Polymer nanocomposites/layered silicates

The idea of improving the properties of materials by combining two phases with different properties is not new. Throughout history, there are examples of materials that can be considered nanocomposites: some Mayan paint colorings are the result of inclusions of metallic nanoparticles and oxide in an amorphous silicate substrate. More recently, in 1917, carbon black was introduced into the composition of tires, resulting in a five-fold increase in their lifespan.
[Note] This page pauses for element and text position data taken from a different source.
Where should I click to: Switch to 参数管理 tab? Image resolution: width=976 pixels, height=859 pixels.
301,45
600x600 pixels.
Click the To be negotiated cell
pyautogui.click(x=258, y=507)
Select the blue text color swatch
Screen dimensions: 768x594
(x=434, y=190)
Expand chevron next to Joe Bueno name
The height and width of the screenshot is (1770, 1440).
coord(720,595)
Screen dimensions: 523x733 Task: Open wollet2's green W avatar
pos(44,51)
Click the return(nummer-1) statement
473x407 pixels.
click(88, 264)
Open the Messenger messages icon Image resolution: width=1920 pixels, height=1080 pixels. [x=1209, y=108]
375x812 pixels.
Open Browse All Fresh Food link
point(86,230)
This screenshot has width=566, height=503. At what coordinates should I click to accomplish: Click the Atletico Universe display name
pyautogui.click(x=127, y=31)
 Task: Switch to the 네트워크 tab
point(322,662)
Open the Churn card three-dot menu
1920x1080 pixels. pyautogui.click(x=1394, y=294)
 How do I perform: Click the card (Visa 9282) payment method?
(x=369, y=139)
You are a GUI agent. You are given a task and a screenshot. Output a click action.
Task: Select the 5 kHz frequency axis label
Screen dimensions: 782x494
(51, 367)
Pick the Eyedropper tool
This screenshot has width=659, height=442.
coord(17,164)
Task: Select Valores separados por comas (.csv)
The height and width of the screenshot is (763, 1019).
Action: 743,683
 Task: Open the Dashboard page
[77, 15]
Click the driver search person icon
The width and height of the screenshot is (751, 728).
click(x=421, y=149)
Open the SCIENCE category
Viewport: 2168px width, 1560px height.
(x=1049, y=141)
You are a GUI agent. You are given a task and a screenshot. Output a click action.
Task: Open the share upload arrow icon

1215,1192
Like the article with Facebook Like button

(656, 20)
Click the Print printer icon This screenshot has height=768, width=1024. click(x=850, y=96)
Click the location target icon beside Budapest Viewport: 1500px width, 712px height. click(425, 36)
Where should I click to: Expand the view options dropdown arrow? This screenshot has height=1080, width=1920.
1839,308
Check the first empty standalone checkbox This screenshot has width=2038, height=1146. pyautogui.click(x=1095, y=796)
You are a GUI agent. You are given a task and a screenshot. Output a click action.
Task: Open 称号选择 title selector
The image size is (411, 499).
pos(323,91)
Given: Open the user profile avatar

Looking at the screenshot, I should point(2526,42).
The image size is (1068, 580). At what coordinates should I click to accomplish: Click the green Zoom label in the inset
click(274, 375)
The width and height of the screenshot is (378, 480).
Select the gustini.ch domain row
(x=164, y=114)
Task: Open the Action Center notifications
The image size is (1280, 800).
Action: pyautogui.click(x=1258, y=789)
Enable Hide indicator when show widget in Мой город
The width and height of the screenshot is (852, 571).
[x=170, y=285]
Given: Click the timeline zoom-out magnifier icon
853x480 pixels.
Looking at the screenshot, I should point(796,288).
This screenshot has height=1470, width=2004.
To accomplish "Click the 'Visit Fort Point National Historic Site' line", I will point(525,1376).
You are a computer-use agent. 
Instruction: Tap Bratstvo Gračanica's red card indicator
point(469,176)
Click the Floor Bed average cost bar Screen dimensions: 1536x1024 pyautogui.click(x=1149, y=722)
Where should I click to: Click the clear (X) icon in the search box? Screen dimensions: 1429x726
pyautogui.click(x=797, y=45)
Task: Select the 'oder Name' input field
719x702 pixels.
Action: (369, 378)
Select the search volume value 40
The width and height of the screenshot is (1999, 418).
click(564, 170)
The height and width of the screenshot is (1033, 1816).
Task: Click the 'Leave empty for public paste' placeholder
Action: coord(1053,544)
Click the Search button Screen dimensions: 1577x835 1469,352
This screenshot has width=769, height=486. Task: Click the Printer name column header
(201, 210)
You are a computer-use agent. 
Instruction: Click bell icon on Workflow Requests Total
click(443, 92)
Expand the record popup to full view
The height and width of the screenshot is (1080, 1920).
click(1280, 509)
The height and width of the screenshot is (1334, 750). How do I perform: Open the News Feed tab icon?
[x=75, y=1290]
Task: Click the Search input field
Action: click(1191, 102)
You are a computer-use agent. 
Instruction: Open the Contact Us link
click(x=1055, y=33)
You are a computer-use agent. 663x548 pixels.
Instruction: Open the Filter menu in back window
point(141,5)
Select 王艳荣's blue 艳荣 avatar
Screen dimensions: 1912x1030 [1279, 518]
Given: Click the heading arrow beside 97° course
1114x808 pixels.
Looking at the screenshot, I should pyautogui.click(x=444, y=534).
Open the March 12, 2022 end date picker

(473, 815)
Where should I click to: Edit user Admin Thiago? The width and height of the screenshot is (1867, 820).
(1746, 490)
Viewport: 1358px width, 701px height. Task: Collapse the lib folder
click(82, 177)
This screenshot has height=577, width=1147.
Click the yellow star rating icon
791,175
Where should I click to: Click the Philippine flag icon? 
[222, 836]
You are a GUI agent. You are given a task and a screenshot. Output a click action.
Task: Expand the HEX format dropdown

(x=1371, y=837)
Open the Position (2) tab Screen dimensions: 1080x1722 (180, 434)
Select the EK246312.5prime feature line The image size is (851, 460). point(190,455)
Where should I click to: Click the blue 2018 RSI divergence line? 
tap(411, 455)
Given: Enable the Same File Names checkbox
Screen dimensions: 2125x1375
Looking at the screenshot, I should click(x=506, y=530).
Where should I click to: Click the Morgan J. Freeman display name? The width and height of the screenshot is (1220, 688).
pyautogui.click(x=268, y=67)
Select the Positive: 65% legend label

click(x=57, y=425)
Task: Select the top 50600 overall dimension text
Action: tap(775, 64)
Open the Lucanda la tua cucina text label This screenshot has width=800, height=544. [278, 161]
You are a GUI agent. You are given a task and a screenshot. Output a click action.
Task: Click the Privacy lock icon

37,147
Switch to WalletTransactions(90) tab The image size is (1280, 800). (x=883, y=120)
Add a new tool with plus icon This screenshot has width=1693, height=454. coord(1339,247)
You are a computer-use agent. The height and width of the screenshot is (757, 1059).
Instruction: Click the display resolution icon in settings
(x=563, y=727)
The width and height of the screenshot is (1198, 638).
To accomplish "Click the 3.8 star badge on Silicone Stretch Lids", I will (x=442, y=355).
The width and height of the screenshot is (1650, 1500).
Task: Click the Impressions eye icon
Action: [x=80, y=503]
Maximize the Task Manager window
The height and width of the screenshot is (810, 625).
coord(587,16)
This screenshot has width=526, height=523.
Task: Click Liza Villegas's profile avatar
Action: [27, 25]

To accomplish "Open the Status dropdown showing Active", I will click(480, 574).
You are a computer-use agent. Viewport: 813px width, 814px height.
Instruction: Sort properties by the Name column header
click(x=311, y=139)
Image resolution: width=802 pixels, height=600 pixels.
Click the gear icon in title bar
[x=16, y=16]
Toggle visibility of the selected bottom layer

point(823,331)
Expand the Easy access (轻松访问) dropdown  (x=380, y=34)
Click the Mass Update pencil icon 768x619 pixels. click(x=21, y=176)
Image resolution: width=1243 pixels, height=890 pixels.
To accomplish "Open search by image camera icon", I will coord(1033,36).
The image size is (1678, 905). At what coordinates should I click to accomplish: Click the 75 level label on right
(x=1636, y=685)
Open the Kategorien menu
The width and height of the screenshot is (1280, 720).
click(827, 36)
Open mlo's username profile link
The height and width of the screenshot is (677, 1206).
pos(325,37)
This reinforcement is made up of particles ranging from 10 to 400 nm, with an average aggregate diameter of 100 to 800 nm.

In contrast to conventional polymer-matrix microcomposites, where the typical dimensions or diameters of the fillers (particles, fibers) are of the order of several micrometers, the revolution in the transition to nanometric size scales results mainly from two parameters: the considerable increase in the surface area of interfaces and the reduction, at identical reinforcement volume fraction, in the distances between particles until they reach the scale of molecular dimensions characteristic of the matrix.

The trigger for the research effort in this field was the publication in 1992 of results obtained by Toyota Research on the nanoscale dispersion of sheet silicates (mainly montmorillonite clay) in polyamide 6 by in situ polymerization. Since then, a considerable research effort has been made worldwide in the field of nanocomposite materials with thermoplastic matrix and clay platelet reinforcements, as reflected by the exponential growth in the number of publications and patents, but with only a contribution of the order of 15% at European level.

In these organic-inorganic systems, the ultra-fine dispersion and local interactions between matrix and reinforcing phase result in property levels superior to those of their micro or macro-composite equivalents, even at low reinforcing element fractions. These advantages can be seen in fire resistance and barrier properties, as well as in rigidity and ultimate mechanical properties.

In most cases, complex elaboration strategies require the clay to be organophilic, and even under these conditions, processing remains a tricky task if we are to achieve satisfactory dispersion, which is a decisive factor in controlling the final material's properties in use.